◆ DATA RECORDS:
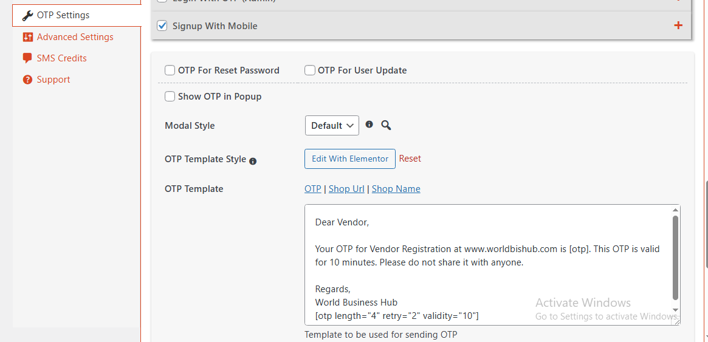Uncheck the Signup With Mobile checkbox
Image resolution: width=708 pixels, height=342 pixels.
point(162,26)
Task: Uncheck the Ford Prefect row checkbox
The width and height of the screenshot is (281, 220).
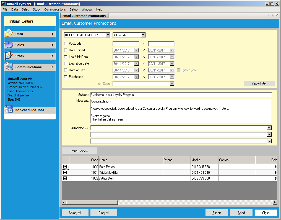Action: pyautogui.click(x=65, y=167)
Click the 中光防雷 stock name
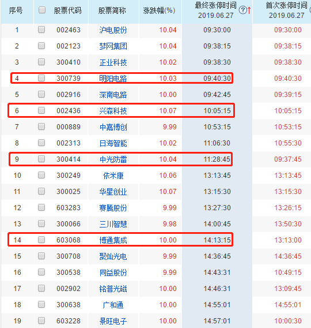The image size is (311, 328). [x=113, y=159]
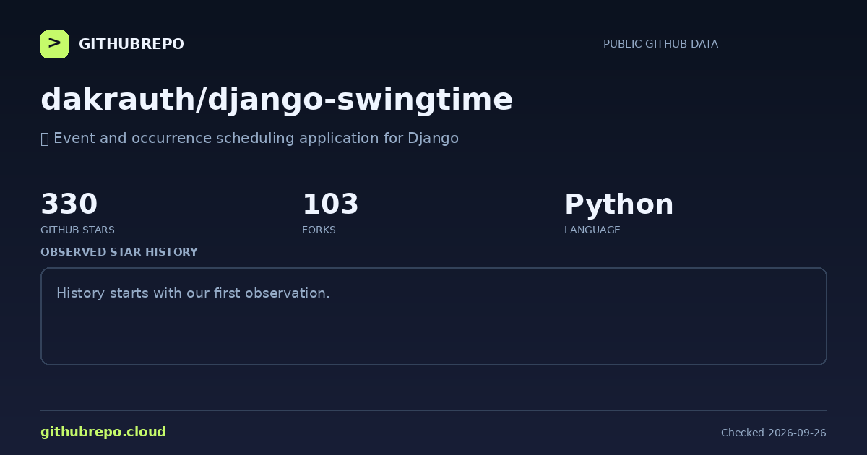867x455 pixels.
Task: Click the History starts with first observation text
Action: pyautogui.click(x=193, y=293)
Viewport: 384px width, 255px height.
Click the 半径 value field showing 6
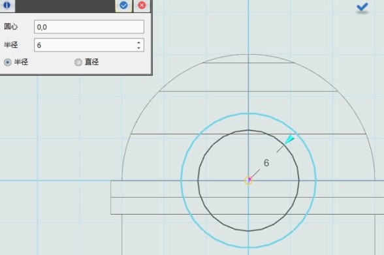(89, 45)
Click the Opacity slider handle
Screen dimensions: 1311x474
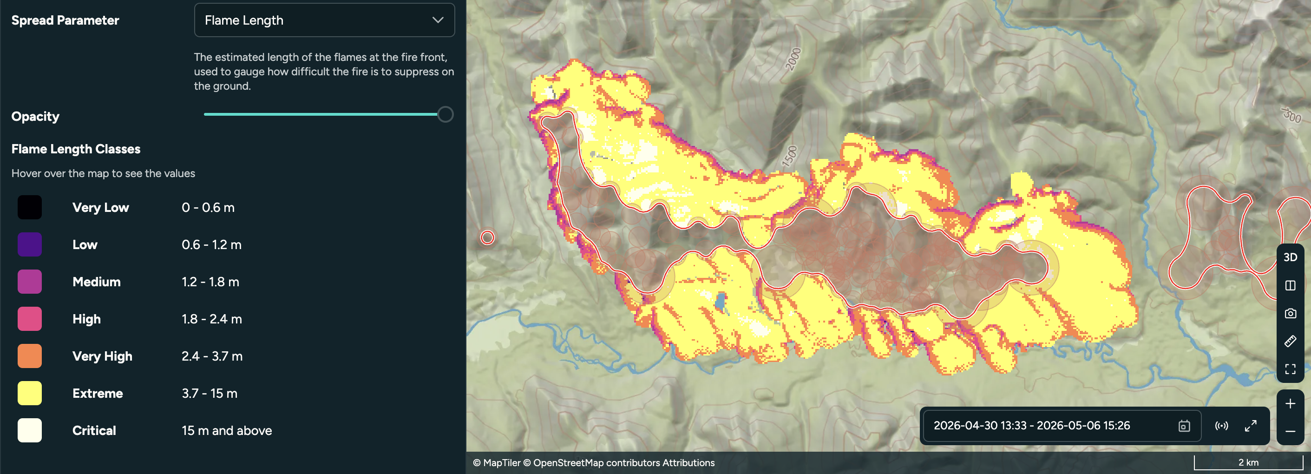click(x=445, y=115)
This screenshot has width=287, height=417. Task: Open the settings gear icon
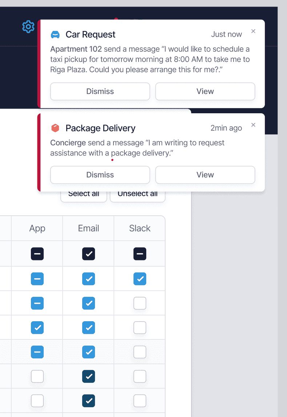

◆ WORK INSTRUCTION: Leave out every picture, and write out exactly the lines from the one with "The width and" through the end of the records above, both ends included.

◆ RESPONSE:
The width and height of the screenshot is (281, 220).
Action: pyautogui.click(x=65, y=167)
Click the 中光防雷 stock name
The image size is (311, 328). [x=113, y=159]
867x455 pixels.
Task: Click the History starts with first observation text
Action: pyautogui.click(x=193, y=293)
Viewport: 384px width, 255px height.
Click the 半径 value field showing 6
(89, 45)
Click the Opacity slider handle
Screen dimensions: 1311x474
click(x=445, y=115)
This screenshot has width=287, height=417. Task: Open the settings gear icon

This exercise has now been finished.